Texte cité
Six années après, au moment prècis où j’écris ces lignes, le temps qui passe a malheureusement fait des «dégâts», irréparables - faut-il le préciser? -, puisque si en 2012, seule la danoise Inger CHRISTENSEN (1935-2009) venait de disparaître, aujourd’hui c’est exactement le contraire, puisque des cinq poètes, seul le Norvégien Jan Erik VOLD (*1935) est encore parmi nous. Les voix de Pentti HOLAPPA (1927-2017) ; Tomas TRANSTRÖMER (1931-2015) et Sigurdur PALSON (1948-2017) se sont depuis définitivement éteintes.

Je ne peux, bien sûr, vous parler dans une si courte critique, de ces cinq immenses poètes, d’abord par manque place et puis je l’avoue… Par fainéantise !… Et bien oui! Après tout, pourquoi serait-ce toujours à moi d’écrire, et non pas à vous, lecteurs de mes recensions, de faire un petit effort de lecture? D’autant plus que moi, j’ai déjà fait ma part d’écriture et que, à vous, il ne reste qu’à me lire. En effet, Jan Erik VOLD est ici : http://www.critiqueslibres.com/i.php/vcrit/53947 Pentti HOLAPPA ici : http://www.critiqueslibres.com/i.php/vcrit/50146 Tomas TRANSTRÖMER ici : http://www.critiqueslibres.com/i.php/vcrit/28304 et Sigurdur PALSON ici : http://www.critiqueslibres.com/i.php/vcrit/53898

Reste donc à parler de la poésie d’Inger CHRISTENSEN. Pas facile, ni évident quand on sait que la poésie de la danoise peut-être aussi bien cristalline et facile, que cérébrale et subjective.

Si les thèmes classiques de tous les poètes du grand Nord sont bien sûr présents : la neige, le vent, le soleil, les arbres, les animaux, les fruits, la nature, la vie, la mort… ils sont comme «saupoudré », par un souffle sombre, une ombre dans la beauté. C’est parfois une poésie presque «scientifique», l’auteur voulant prouver que si la beauté existe elle n’est pas à l’abri de l’horreur. Ainsi p. ex. on retrouve régulièrement les thèmes de la bombe atomique ou de l’hydrogène qui renferme en lui la force de tout détruire…

Il est parfois plus facile de simplement se laisser porter par les sonorités, d’autant plus qu’ellipses et raccourcis sont communs dans la poésie de Mme. CHRISTENSEN…

Laissons la parole au poète :

JE M’APPUIE TENDREMENT CONTRE LA NUIT

Je m'appuie tendrement contre la nuit
sur la rampe rouillée
je trouve ma joue, mon épaule
je trouve ma tendresse:
fer et chair.

Jeu de données

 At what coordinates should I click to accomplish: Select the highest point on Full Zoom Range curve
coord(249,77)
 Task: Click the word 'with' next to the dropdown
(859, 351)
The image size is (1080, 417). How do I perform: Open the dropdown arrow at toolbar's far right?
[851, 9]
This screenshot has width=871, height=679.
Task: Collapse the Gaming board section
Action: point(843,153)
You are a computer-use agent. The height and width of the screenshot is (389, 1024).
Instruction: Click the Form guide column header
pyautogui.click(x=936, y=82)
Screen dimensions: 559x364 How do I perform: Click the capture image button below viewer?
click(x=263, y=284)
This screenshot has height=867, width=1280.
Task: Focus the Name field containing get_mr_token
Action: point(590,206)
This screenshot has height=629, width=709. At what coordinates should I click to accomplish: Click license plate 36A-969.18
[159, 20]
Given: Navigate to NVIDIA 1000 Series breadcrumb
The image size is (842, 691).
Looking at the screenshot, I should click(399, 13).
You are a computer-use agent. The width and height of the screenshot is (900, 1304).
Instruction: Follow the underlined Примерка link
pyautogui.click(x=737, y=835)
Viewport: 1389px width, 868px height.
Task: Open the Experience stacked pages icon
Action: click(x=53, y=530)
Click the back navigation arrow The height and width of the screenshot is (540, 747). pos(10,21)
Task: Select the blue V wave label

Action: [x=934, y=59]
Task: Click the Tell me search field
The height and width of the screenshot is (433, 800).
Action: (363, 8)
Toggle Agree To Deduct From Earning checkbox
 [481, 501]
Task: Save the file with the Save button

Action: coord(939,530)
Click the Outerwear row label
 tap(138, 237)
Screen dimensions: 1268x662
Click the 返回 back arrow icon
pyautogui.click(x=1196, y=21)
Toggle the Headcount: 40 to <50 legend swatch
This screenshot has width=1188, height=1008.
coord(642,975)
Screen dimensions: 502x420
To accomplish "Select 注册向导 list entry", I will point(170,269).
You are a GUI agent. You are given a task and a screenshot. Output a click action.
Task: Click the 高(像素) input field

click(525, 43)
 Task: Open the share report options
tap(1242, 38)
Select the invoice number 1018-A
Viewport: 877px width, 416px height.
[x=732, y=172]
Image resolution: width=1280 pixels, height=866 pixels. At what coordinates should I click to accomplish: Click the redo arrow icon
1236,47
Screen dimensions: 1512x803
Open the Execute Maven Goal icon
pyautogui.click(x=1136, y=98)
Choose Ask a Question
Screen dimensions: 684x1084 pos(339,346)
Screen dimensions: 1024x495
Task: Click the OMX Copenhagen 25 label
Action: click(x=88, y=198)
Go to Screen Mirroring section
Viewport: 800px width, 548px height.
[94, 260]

Problèmes à résoudre
- 1) Dans le texte cité, réécrivez sous forme de liste le paragraphe qui commence par « Si les thèmes classiques de tous les poètes du grand Nord » en gardant ses faits principaux.
- 2) Transcrivez à l'identique les lignes des enregistrements, de la ligne qui contient « Screen dimensions: 1512x803 » jusqu'à la fin des enregistrements.
Les enregistrements n'ont aucun lien avec le texte cité.

Réponses complètes
- 1)
- Les thèmes classiques des poètes du grand Nord sont présents : la neige, le vent, le soleil, les arbres, les animaux, les fruits, la nature, la vie et la mort.
- Ces thèmes sont comme saupoudrés d'un souffle sombre, d'une ombre dans la beauté.
- La poésie est parfois presque « scientifique » : l'auteur veut prouver que la beauté, si elle existe, n'est pas à l'abri de l'horreur.
- Les thèmes de la bombe atomique et de l'hydrogène, qui renferme la force de tout détruire, reviennent régulièrement.

- 2)
Screen dimensions: 1512x803
Open the Execute Maven Goal icon
pyautogui.click(x=1136, y=98)
Choose Ask a Question
Screen dimensions: 684x1084 pos(339,346)
Screen dimensions: 1024x495
Task: Click the OMX Copenhagen 25 label
Action: click(x=88, y=198)
Go to Screen Mirroring section
Viewport: 800px width, 548px height.
[94, 260]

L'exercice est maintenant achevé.